I didn’t do that. I bought frozen spinach from the supermarket all winter, and, more often than not, big bags of fresh spinach shipped all the way from California, which is what I used for this pasta. With frozen sweet peas and a generous squeeze of lemon juice, spinach seems downright spring-like. And a splash of cream makes this whole dish silky and slightly elegant. And it takes only about 20 minutes all together, so if it is nice where you are, you’ll have plenty of time after dinner to go out and enjoy it.
You can do this with either frozen or fresh vegetables, so whether you’re in a place where the spinach is already coming out of the ground or not, you can enjoy this lovely green dinner, something I’ve been thinking of as a bridge between root cellar winter food and the joys of spring. Which will be here, someday, I hope.
Spinach and Sweet Pea Pasta
I adapted this from a much more summery recipe in Bon Appetit. Stop teasing me, Bon Appetit.
- 1 1/2 to 2 c. pasta (I used Cavatappi and whole-wheat elbows)
- 2 T. olive oil
- 1 or 2 small shallots, sliced
- 2 heaping c. spinach, trimmed
- about 1 c. frozen sweet peas
- about 1/4 to 2/3 c. heavy cream
- juice and zest from 1/2 a lemon
- salt
- about 1/2 c. grated Parmesan
Put a pot of salted water on to boil while you prep your vegetables. The spinach doesn’t take much longer to cook than the pasta itself (about 8 to 10 minutes), so you want everything to be ready to hit the skillet when you add the pasta to the boiling water. Not that there’s a lot of prep involved, here.
Heat the olive oil in the skillet. Once the pasta’s in the water, add the shallots to the hot olive oil, and saute them for about a minute, or until they are soft and starting to become translucent. Add the spinach in big handfuls, stirring and letting it wilt enough to leave room before adding more. It always amazes me how so much spinach can become…so little spinach. It’s like kitchen magic.

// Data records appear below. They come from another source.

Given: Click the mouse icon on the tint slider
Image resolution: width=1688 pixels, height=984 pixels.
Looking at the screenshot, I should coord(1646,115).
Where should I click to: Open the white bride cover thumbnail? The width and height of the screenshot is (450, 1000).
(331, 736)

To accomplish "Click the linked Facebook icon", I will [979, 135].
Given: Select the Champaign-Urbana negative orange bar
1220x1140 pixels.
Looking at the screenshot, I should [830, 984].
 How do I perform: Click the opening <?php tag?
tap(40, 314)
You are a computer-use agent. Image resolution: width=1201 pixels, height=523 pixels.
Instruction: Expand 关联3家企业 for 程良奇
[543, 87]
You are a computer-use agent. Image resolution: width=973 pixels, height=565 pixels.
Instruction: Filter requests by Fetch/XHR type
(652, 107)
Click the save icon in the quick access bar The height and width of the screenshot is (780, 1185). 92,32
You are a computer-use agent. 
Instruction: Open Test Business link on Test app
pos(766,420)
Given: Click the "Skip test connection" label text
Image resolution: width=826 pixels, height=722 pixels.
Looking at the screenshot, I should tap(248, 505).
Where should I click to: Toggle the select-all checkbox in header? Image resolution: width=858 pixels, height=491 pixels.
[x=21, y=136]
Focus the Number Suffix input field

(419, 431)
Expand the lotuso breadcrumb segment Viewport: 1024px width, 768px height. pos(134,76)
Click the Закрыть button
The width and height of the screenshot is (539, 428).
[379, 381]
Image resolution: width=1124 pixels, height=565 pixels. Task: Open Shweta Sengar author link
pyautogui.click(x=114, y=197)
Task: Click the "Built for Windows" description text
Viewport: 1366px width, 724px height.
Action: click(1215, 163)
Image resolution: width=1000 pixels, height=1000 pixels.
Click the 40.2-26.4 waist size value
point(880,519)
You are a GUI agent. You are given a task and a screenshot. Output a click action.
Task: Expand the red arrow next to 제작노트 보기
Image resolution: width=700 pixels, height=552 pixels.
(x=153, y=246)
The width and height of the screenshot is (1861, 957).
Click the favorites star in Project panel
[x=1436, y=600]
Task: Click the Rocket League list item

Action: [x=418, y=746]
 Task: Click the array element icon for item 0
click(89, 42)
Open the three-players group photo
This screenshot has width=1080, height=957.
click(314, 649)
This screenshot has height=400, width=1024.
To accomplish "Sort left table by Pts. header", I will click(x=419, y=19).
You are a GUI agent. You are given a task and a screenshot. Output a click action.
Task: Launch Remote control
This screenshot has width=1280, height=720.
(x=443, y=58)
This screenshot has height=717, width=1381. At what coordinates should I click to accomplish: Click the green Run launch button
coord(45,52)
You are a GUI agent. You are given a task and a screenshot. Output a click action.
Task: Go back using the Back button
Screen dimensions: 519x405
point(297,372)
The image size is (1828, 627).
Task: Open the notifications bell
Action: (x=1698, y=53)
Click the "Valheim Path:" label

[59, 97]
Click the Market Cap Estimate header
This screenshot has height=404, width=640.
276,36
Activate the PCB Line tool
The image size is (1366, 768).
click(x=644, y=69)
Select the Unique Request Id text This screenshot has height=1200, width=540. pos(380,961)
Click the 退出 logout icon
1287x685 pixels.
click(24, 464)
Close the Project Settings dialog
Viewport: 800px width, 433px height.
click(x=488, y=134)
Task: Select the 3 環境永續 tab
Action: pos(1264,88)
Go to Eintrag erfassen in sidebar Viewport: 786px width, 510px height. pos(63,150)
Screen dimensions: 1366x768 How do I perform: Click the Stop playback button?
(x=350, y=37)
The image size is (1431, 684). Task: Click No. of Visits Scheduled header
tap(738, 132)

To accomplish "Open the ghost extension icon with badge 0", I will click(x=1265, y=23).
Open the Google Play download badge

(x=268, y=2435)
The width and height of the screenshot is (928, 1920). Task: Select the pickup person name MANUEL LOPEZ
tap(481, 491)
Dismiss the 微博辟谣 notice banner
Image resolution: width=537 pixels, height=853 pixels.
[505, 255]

Keep sauteeing the spinach until it’s mostly wilted, probably about five minutes, then add the frozen (or fresh) peas. Cook until the peas are mostly warmed through, another minute or two, then add in just a small amount of cream. You don’t want to douse the stuff, just add enough to lightly coat the spinach and thicken up in to a bit of sauce in the bottom of the skillet. Let the skillet come to a low boil and thicken while the pasta finishes cooking. Drain the pasta and stir it all into the skillet, mixing well. Add the lemon juice, lemon zest, Parmesan, and salt to taste, and there you go: a bridge to spring in a bowl.